3 Consejos Para Usar Abrasivos Con Seguridad

Publicado en: Notas | 15 agosto, 2025

Un abrasivo bien usado es sinónimo de seguridad, precisión y durabilidad. La clave está en elegir, revisar y proteger antes de ponerlo en acción.

En el mundo de la carpintería, metalmecánica y construcción, los abrasivos son aliados indispensables para cortar, lijar o desbastar con precisión. Sin embargo, su potencia también implica riesgos si se utilizan sin las medidas adecuadas. Con la protección personal correcta, una inspección previa y la elección del abrasivo indicado, es posible prolongar la vida útil de las herramientas, evitar accidentes y mantener un estándar profesional en cada trabajo.

Ya sea que lijes madera, cortes metal o desbastes concreto, los abrasivos —en todas sus formas: discos, lijas, bandas o cepillos— son herramientas poderosas. Pero también pueden volverse peligrosas si se usan sin el cuidado adecuado.

Con unas cuantas buenas prácticas, puedes prolongar la vida útil de tus herramientas.

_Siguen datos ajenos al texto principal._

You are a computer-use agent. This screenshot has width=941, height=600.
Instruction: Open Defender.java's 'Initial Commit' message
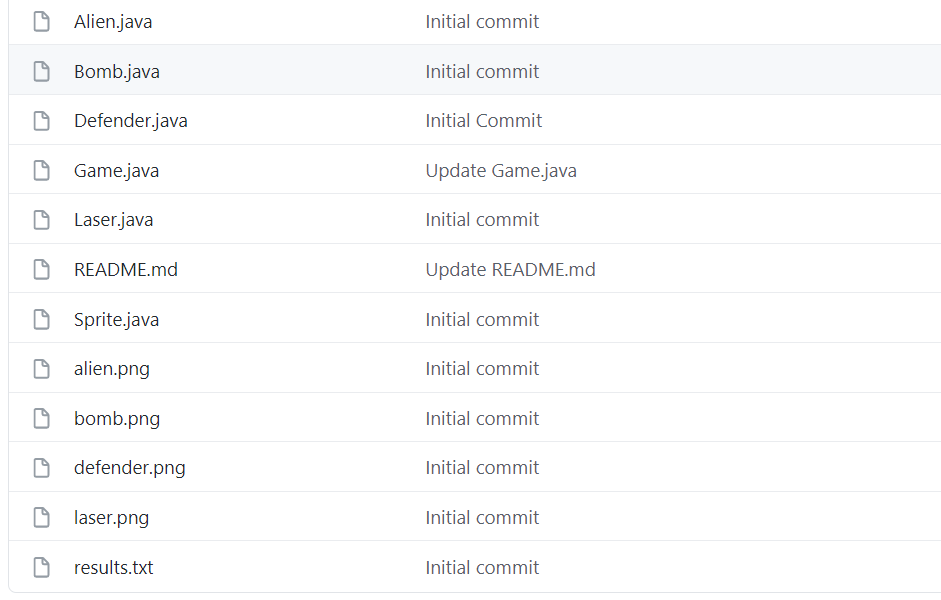click(x=484, y=121)
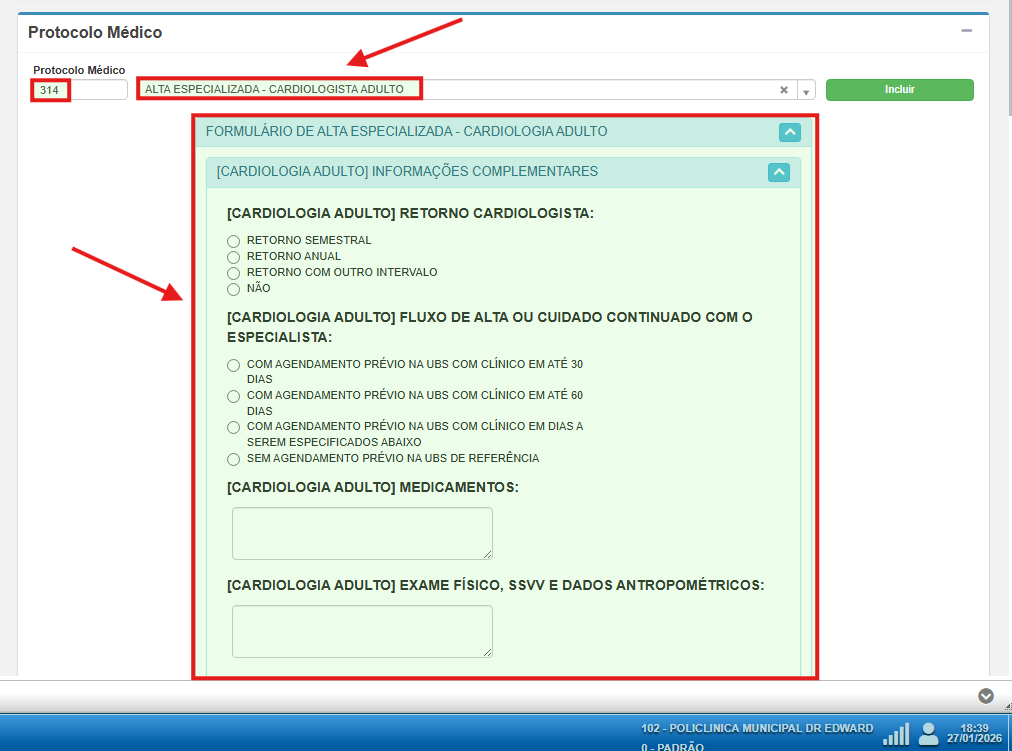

Aquí van tres consejos esenciales para usarlos con seguridad (y con estilo profesional).

1.USA SIEMPRE PROTECCIÓN PERSONAL 

Parece obvio, pero aún hay quien prende la esmeriladora sin lentes, sin guantes o sin protección auditiva. Error. Los abrasivos pueden lanzar chispas, partículas metálicas o fragmentos de disco a gran velocidad. Siempre usa lentes con protección lateral, guantes de trabajo, mascarilla antipolvo y, si el equipo es ruidoso, protección auditiva. Tus ojos y pulmones te lo agradecerán.

2. REVISA EL ABRASIVO ANTES DE USARLO 

No importa si es un disco nuevo o uno usado: inspecciona siempre en busca de grietas, fracturas o desgaste irregular. Un disco dañado puede desintegrarse a toda velocidad al girar, convirtiéndose en proyectiles. En abrasivos de banda o de hoja, busca desprendimientos del material abrasivo o del soporte. Si algo no luce bien, ¡descártalo!

3. USA EL ABRASIVO ADECUADO PARA EL TRABAJO

Cada material tiene su abrasivo ideal. ¿Vas a cortar acero inoxidable? Usa un disco con especificaciones para ese metal. ¿Lijar madera? Mejor un grano abierto que no se sature.

Elegir el abrasivo correcto ahorra tiempo, esfuerzo y desgaste en tus herramientas… y en tus nervios.

¿SABÍAS QUE… la mayoría de las fallas en discos abrasivos no se deben al material, sino al mal uso?

Según fabricantes especializados, más del 70% de los accidentes con discos abrasivos se deben a errores humanos: desde exceder la velocidad máxima permitida, usar discos dañados, hasta forzarlos con demasiada presión. Un simple chequeo visual y verificar las RPM del equipo puede evitar lesiones graves y aumentar la vida útil del abrasivo.

¡La seguridad empieza con una buena revisión!